New Mexico decided Friday to stick with a federal online system for another year to enroll individuals in health insurance plans.
The state's health insurance exchange governing board voted 11-1 to continue using the federal computer system for determining eligibility and to enroll individuals starting in November when the next open enrollment begins.
A majority of board members worried that New Mexico wasn't ready to switch to a state-run online system for individuals. Any technical failures could delay enrollment and discourage consumers from trying to obtain health coverage, they said.
Continuing with the federal system for another year is the "safest, most risk-free" way of enrolling New Mexicans, New Mexico Health Connections CEO Martin Hickey said.
Small businesses have been using the state system since October.
The exchange serves as online, one-stop shopping center for individuals and businesses to buy health coverage from private insurance companies. Premiums are subsidized for low- and middle-income residents.
New Mexico has been using the federal online system since the state launched its exchange last year. However, technical problems plagued the startup of the federal system.
Board vice chairman Jason Sandel of Farmington supported moving to the state online system.
"If we wait for perfection, we will never get anything done," Sandel said.
He expressed frustration that the state would remain subject to federal decision-making on enrollment and exchange operations "rather than being in control of our own future."
Exchange staff and its technology vendors said testing of a beefed-up online system was underway, and the state's computer operation for individual enrollment should be ready by November.
"We are on track to provide the desired product," said acting exchange CEO Mike Nunez.
But several members wanted a greater assurance that the online system would succeed.
"I believe we should not move forward with an individual market in this state until all testing has been done, all problem solving has been proven — not promised that they are solved," said Dr. J. Deane Waldman, a University of New Mexico Health Sciences Center professor.
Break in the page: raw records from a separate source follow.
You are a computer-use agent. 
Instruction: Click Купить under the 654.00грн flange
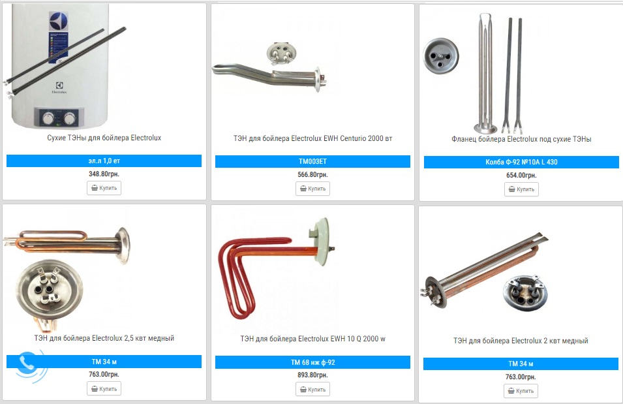(x=521, y=189)
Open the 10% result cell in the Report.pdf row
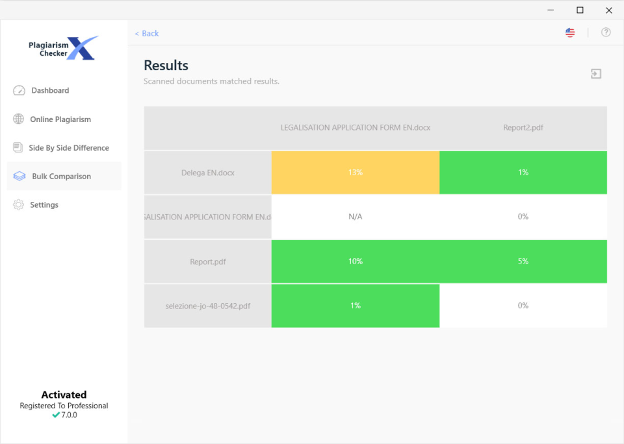The height and width of the screenshot is (444, 624). pyautogui.click(x=356, y=262)
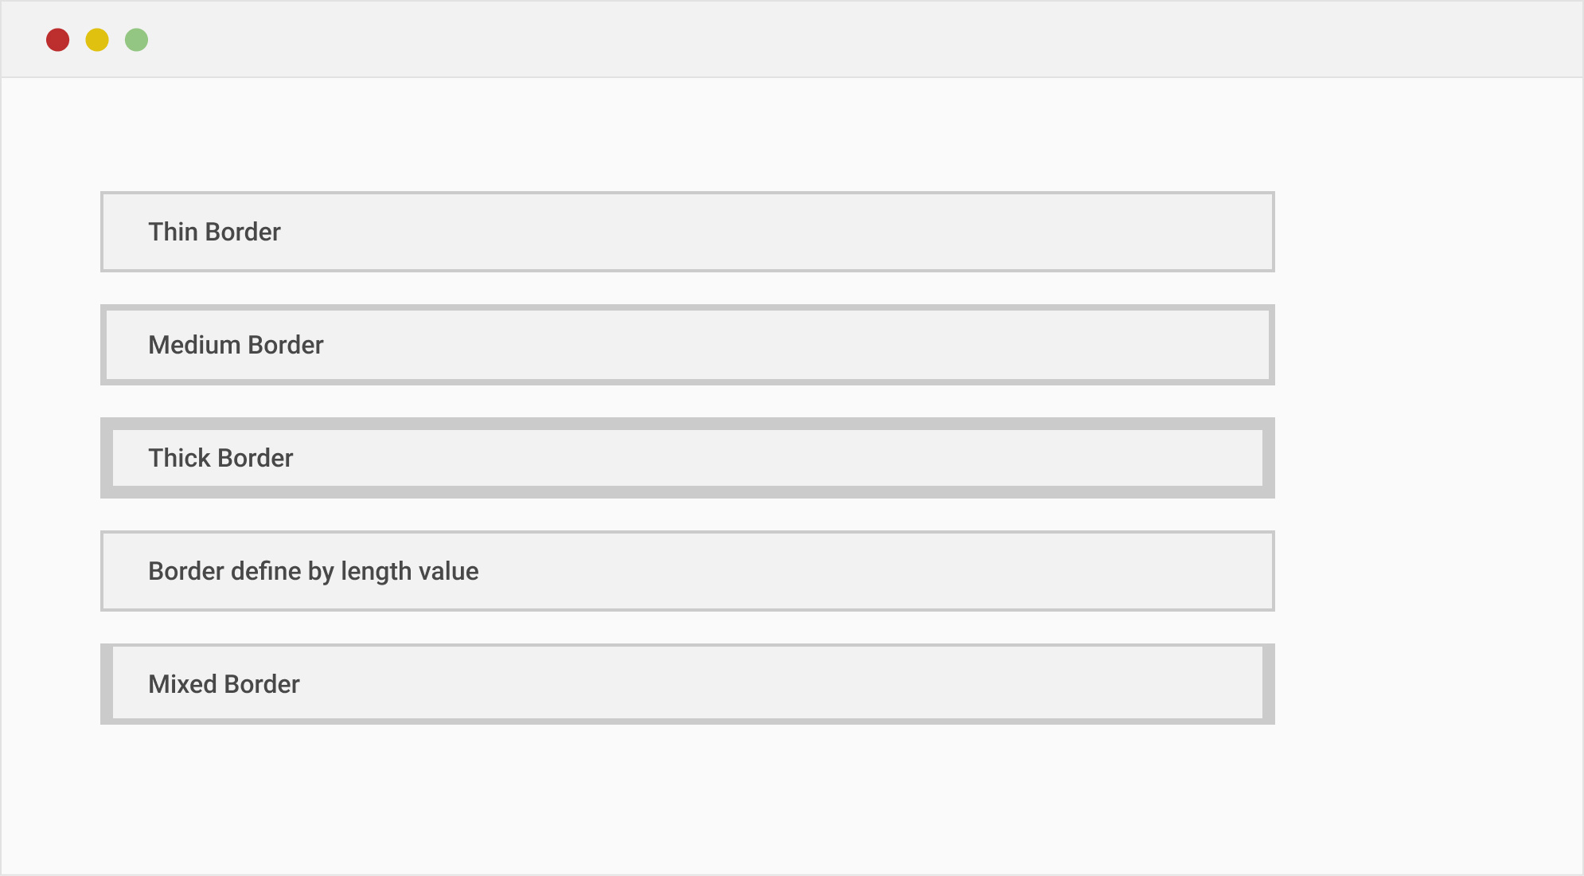Click the left edge of Medium Border box
1584x876 pixels.
point(103,345)
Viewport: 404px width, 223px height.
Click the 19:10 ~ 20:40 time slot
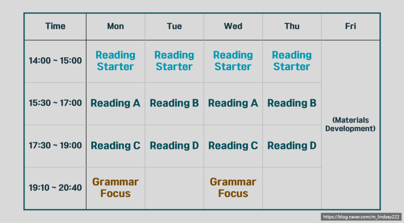pyautogui.click(x=55, y=188)
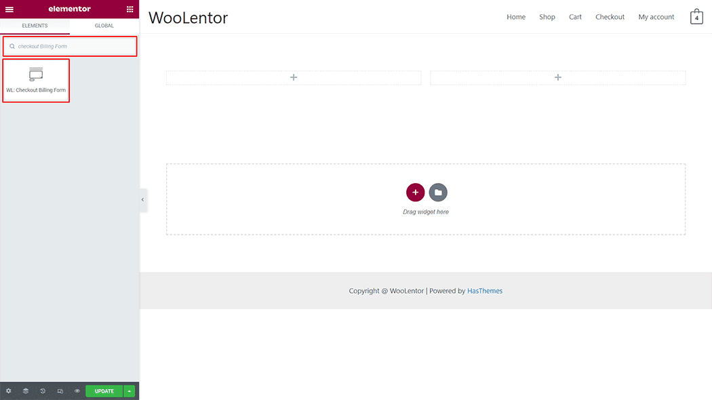Select WL: Checkout Billing Form widget
The image size is (712, 400).
[x=36, y=81]
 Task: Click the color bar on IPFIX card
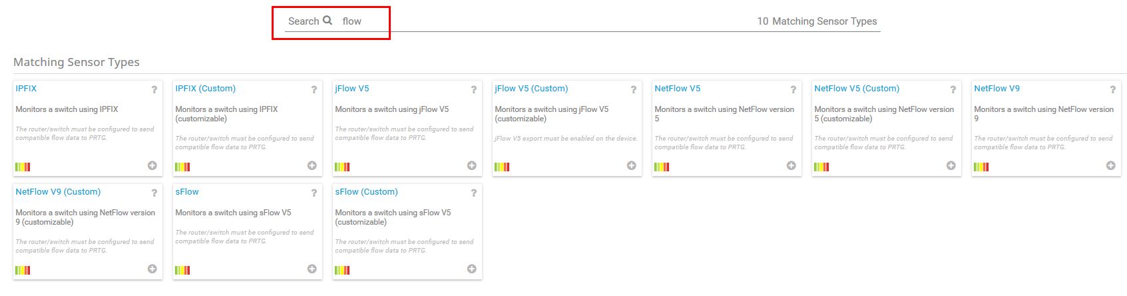23,167
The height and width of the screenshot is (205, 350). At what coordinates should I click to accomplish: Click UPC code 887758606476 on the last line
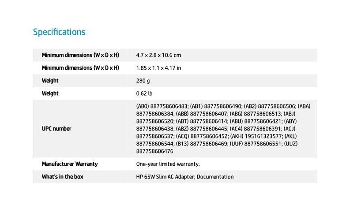155,151
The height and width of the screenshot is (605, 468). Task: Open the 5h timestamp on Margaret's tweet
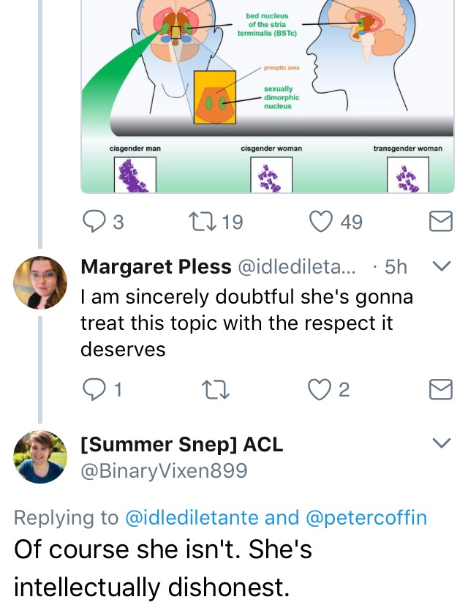pos(396,266)
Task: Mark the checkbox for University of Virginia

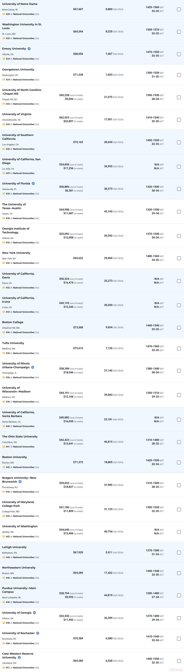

The board was told it wasn't possible to have a call center fully operating by the start of the enrollment period Nov. 15. The state contracts with a private vendor for that service.
An official representing Gov. Susana Martinez's administration supported the decision to stay with the federal marketplace.
"There are a huge number of pieces in play that are not settled," said Matt Kennicott of the Human Services Department. "We can't afford another disaster."
New Mexico initially set a target of enrolling about 80,000 people in insurance plans through the exchange, but the state governing board later trimmed that to 40,000 to 50,000 because of the problems consumers initially encountered with the federal system.
Nearly 35,000 New Mexicans signed up for insurance plans offered by private insurers through the federal online marketplace through mid-April, according to the state insurance superintendent's office.